La procureure générale Pam Bondi a témoigné mercredi devant le Comité judiciaire de la Chambre des représentants, et plusieurs survivantes du prédateur d'enfants condamné Jeffrey Epstein étaient présentes dans la salle tandis que Bondi était interrogée sur sa gestion des dossiers Epstein. Maintenant, l'une de ces femmes interpelle directement la procureure générale pour ne pas avoir donné la priorité à la justice pour les victimes d'Epstein.

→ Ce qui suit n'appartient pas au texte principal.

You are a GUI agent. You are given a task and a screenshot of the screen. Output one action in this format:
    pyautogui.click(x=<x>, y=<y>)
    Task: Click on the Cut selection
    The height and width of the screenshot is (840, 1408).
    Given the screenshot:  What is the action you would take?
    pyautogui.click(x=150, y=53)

Lors d'une interview mercredi avec le présentateur de CNN Jake Tapper, Danielle Bensky — qui a été agressée par Epstein quand elle avait 17 ans — a déclaré qu'il était "épuisant" de devoir constamment se battre pour que l'administration Trump prenne au sérieux les crimes d'Epstein. Elle a approuvé l'évaluation de Tapper selon laquelle sa souffrance était utilisée comme un "ballon de football politique". Elle a également fait référence à un moment où Bondi a refusé de regarder même dans la direction des survivantes d'Epstein présentes à l'audience.
"Je pense que le manque total d'empathie qu'elle a montré — non seulement envers les survivantes d'Epstein et de [Ghislaine] Maxwell, mais envers les survivantes dans leur ensemble — était vraiment honteux", a déclaré Bensky. "Elle a eu plusieurs moments où elle aurait pu se retourner et simplement reconnaître le fait que nous étions là et le fait que nous sommes humaines. Et elle a simplement choisi de ne pas le faire."
Tapper a ensuite évoqué un moment où la représentante Pramila Jayapal (D-Wash.) a demandé à Bensky et aux autres survivantes de se lever, et à Bondi de leur présenter des excuses publiques. Cependant, Bondi a plutôt déclaré au président du Comité judiciaire Jim Jordan (R-Ohio) qu'elle n'allait pas "descendre dans le caniveau" ou participer à des "théâtralisations".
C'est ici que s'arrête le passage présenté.